§ Exercise brief
Once you find the line containing "Task: Click the video" in the data below, copy it and each following line exactly, up to and including the line containing "Task: Cancel the Workspace Launcher dialog", and nothing else.

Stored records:
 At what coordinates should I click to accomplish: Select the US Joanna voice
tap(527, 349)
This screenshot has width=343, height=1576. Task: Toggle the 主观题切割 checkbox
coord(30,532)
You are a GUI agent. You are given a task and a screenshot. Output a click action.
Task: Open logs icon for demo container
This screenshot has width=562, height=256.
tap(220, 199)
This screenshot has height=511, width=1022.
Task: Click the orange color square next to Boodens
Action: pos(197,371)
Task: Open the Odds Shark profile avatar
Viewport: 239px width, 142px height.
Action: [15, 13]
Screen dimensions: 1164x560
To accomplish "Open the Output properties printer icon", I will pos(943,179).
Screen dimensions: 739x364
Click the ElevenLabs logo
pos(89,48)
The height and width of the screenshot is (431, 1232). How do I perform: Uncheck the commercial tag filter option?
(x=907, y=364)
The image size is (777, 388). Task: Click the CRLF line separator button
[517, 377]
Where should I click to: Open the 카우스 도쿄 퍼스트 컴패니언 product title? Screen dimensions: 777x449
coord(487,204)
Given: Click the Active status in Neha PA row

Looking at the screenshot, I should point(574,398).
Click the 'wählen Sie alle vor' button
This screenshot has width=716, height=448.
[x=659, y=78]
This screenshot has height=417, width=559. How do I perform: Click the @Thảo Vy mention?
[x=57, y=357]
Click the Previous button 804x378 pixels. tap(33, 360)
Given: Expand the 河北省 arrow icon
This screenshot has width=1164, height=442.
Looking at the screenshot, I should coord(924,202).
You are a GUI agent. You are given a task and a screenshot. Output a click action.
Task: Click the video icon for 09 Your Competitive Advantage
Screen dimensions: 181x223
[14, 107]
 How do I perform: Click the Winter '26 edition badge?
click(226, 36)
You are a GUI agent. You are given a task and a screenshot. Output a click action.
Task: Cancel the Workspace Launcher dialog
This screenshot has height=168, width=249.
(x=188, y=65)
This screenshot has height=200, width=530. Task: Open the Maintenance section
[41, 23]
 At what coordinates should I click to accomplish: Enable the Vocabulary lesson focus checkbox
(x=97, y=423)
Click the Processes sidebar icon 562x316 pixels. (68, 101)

§ Result
Task: Click the video icon for 09 Your Competitive Advantage
Screen dimensions: 181x223
[14, 107]
 How do I perform: Click the Winter '26 edition badge?
click(226, 36)
You are a GUI agent. You are given a task and a screenshot. Output a click action.
Task: Cancel the Workspace Launcher dialog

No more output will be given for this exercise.